There are some reasons why:

“I’m reading this book right now and I love it. It’s a novel that takes the form of an oral history of a singer and a band in 1960s/1970s Los Angeles.

I don’t know if I love this book because of the sense of a lost world — because March 1 of this year kind of seems like a lost world now, doesn’t it? — or because it’s beautifully executed and the writing is fantastic, but either way I recommend it.”

9. Home Time

Adam Rex, who authored Why? has great things to say about Home Time by Campbell Whyte.

“A very beautiful and strange comic from Australia full of adventure and eerie mystery.”

8. Middlemarch

Author of Your Nose! Sara Boynton spoke highly of Middlemarch by George Eliot.

“Gently subtitled ‘A Study of Provincial Life,’ Middlemarch is the perfect novel: searingly intelligent, beautifully written, clear-eyed, and compassionate, with vividly imagined, vividly rendered characters navigating (and being swamped by) the crosscurrents of their particular natures and place and times.

An excellent, blessedly long book to get immersed in, and be both saddened and lifted by.”

7. Things in Jars

Erik Larson suggests reading Things in Jars by Jess Kidd.

Things in Jars is about a female detective, Bridie Devine, based in 19th-century London, who sets out to solve a very odd sort of kidnapping.

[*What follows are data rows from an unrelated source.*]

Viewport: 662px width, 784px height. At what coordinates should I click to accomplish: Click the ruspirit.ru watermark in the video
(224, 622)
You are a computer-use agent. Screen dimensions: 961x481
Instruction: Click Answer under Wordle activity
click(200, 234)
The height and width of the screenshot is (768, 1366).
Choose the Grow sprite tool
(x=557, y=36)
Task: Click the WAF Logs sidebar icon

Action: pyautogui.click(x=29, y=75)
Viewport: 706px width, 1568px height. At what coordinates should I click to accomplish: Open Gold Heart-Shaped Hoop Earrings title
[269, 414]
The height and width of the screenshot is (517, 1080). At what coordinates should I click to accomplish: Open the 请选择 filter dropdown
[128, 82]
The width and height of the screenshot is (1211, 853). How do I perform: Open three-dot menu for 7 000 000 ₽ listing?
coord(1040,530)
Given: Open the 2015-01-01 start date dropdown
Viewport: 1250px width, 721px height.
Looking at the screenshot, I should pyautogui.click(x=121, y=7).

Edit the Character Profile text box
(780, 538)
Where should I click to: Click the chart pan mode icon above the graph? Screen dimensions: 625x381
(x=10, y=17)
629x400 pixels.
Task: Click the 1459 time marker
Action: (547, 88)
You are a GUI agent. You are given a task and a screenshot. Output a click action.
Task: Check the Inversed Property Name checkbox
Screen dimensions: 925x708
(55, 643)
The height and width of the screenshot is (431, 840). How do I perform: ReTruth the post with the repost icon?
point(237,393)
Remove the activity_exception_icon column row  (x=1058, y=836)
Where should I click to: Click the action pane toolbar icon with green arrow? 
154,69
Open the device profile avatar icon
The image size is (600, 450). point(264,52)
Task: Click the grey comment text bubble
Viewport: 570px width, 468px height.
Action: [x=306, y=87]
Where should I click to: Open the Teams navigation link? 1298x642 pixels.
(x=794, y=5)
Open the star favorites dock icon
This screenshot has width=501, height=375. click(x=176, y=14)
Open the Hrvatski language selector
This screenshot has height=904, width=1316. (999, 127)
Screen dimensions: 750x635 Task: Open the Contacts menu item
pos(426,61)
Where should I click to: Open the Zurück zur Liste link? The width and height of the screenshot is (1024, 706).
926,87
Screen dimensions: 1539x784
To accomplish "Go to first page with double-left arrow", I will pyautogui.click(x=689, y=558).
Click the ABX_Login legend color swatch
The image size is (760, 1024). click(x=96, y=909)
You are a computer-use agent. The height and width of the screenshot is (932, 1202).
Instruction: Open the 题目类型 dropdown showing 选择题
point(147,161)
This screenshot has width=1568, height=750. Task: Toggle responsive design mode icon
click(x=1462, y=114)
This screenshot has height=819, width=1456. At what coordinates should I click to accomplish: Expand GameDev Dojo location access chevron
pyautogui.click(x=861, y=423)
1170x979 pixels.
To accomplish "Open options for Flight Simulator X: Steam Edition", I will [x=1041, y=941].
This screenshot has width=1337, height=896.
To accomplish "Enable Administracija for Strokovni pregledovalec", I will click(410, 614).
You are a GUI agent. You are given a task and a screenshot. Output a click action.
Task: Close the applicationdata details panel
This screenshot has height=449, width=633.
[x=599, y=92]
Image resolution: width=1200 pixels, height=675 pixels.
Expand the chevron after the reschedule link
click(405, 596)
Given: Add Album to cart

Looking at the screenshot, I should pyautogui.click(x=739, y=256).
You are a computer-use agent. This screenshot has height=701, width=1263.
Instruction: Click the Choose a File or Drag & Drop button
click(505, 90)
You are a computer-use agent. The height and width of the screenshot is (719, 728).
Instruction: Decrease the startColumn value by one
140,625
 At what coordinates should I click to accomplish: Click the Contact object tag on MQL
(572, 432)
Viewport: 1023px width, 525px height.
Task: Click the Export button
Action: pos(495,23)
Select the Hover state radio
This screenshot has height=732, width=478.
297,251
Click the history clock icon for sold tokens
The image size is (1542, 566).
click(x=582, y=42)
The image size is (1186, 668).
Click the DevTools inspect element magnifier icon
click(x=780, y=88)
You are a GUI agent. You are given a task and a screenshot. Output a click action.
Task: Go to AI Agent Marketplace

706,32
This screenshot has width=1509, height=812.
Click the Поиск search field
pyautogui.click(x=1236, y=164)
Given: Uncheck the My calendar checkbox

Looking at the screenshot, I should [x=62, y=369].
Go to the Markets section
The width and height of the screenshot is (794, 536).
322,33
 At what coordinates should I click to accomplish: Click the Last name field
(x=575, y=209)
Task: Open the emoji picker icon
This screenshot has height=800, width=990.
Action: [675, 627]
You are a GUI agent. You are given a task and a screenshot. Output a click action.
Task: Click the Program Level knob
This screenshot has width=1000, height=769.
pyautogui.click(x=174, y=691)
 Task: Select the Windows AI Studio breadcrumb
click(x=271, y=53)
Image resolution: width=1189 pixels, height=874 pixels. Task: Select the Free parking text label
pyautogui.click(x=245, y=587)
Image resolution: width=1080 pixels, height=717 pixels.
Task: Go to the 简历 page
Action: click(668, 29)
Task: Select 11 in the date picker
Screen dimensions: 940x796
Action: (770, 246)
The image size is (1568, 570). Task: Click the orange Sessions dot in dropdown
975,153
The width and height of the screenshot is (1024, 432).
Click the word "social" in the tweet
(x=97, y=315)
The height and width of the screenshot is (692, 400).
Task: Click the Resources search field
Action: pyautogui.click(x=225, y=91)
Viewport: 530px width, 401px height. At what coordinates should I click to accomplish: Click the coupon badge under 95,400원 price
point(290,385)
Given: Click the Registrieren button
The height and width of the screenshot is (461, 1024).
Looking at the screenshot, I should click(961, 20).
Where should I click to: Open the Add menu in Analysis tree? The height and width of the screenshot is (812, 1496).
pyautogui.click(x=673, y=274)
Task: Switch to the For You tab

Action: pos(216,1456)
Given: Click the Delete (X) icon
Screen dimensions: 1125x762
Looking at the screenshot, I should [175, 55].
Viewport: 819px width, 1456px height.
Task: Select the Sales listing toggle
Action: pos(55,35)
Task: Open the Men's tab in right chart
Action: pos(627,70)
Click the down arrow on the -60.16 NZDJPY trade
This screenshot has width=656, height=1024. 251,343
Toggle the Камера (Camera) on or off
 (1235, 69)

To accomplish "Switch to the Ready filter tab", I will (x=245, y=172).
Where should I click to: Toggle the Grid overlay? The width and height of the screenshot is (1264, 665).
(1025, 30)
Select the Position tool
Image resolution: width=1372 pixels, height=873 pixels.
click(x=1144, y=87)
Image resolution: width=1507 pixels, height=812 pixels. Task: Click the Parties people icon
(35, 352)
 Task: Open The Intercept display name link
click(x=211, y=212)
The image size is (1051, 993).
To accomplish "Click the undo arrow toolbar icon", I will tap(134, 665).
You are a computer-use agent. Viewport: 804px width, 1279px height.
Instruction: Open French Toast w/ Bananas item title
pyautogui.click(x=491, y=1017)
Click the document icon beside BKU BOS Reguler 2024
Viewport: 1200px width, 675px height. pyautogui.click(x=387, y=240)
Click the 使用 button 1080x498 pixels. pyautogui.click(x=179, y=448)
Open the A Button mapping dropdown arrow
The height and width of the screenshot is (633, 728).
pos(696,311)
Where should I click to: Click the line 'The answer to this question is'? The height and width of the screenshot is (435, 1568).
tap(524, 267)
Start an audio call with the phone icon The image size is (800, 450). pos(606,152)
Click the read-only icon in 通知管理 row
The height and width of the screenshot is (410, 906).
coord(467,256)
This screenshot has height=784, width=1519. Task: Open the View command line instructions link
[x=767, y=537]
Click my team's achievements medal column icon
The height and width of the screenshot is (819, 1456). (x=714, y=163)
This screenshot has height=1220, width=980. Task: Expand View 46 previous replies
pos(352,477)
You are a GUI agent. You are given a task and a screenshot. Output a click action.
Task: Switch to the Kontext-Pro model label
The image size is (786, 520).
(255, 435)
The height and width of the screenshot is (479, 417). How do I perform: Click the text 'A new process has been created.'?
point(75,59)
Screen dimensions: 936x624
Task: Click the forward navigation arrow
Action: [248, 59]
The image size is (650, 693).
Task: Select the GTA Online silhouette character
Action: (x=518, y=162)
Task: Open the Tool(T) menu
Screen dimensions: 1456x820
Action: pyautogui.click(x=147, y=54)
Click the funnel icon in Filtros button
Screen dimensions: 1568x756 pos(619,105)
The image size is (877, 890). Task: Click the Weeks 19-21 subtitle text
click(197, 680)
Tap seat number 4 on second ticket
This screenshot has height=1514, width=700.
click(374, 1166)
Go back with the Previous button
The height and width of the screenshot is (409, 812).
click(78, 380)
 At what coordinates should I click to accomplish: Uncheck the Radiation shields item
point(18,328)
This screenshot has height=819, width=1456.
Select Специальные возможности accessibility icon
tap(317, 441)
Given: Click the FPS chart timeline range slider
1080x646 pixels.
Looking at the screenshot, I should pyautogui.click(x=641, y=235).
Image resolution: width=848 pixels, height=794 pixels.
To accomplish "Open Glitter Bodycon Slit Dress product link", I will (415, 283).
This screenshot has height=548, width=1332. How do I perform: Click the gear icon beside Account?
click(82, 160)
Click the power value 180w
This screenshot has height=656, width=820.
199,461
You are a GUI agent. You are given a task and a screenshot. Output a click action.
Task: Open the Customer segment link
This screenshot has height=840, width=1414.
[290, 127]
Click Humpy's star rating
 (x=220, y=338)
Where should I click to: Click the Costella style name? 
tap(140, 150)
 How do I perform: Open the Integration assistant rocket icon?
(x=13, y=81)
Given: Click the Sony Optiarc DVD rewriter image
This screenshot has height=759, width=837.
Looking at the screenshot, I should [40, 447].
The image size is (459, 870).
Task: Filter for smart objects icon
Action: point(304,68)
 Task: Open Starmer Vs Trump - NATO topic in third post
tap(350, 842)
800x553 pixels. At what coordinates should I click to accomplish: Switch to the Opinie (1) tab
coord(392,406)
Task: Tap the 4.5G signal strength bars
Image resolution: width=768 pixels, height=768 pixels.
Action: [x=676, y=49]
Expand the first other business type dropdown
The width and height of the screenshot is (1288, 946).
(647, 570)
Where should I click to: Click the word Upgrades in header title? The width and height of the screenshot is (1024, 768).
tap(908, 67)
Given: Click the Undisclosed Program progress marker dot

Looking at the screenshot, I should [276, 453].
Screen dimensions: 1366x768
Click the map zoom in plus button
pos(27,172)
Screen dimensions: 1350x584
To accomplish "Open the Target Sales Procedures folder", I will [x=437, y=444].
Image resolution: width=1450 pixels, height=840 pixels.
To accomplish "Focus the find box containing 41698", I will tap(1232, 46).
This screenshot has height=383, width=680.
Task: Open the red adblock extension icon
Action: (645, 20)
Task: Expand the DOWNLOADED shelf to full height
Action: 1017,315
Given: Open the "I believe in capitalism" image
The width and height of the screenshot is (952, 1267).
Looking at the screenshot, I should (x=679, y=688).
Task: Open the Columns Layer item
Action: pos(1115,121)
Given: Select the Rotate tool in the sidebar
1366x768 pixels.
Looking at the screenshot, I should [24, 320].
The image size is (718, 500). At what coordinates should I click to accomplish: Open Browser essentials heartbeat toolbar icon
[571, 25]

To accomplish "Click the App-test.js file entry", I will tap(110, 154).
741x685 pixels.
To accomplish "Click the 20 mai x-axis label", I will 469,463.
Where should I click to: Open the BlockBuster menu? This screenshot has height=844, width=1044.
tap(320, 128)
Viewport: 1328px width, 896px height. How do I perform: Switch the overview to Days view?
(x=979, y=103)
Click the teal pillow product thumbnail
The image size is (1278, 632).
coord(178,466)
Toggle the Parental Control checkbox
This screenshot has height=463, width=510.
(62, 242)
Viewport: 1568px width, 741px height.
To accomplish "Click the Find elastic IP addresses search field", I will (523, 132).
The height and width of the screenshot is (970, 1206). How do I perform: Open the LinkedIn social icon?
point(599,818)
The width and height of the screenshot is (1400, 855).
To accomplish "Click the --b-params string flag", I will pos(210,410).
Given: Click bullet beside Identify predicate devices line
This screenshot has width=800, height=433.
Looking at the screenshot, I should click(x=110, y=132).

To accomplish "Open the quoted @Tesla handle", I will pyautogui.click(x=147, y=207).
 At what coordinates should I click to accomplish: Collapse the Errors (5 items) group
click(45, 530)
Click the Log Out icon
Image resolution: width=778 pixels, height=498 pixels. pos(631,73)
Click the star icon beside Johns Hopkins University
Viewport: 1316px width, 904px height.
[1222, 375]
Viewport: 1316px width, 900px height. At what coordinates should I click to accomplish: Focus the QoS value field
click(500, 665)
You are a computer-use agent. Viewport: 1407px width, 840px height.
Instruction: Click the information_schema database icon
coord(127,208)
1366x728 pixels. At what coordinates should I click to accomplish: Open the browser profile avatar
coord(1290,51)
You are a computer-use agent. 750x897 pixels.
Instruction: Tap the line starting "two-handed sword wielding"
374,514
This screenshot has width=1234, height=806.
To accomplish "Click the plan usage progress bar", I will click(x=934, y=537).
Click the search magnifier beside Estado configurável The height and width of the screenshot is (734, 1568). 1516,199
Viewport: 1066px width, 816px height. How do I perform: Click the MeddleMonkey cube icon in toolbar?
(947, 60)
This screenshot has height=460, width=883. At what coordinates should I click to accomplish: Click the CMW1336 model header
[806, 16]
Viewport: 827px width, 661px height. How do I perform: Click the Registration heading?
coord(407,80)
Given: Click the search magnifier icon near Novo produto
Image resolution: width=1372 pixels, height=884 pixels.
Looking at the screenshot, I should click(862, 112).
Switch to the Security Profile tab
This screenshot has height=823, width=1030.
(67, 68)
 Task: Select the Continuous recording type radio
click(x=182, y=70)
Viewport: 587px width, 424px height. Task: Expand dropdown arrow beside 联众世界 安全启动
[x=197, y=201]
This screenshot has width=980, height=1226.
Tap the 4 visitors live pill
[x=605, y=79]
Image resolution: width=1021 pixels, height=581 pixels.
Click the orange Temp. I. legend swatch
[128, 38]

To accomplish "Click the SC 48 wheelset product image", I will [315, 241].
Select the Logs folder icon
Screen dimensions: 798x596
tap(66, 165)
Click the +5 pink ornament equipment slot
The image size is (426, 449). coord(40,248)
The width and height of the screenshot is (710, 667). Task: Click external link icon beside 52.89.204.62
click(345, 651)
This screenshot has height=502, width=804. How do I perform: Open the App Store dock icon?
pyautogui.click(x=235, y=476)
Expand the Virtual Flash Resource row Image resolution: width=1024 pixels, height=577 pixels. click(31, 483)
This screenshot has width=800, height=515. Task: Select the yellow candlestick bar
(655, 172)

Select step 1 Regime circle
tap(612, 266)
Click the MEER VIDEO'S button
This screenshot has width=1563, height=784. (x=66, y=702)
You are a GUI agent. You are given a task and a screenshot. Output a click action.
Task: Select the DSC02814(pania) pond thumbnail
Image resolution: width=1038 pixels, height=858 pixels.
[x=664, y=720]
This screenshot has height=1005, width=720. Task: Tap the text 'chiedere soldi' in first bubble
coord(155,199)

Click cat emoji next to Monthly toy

There is of course much more to it.

The plot is compelling in itself, but what is mesmerizing is Ms. Kidd’s prose, which transports you back to 1863 and keeps you there, as each fresh phrase sets your mind alight.”

6. Song of Solomon

Hidden Valley Road author Robert Kolker suggested Toni Morrisson’s beloved Song of Solomon. 

“Nineteen-year-old me wasn’t mature enough to appreciate Toni Morrison, but three decades later I gave Song of Solomon a try, at the suggestion of my 16-year-old daughter. I absolutely loved it.

Aside from her broad and deep discussion of names and naming, and how we try to control our own destinies, Morrison has painted an amazing portrait of an entire discordant family.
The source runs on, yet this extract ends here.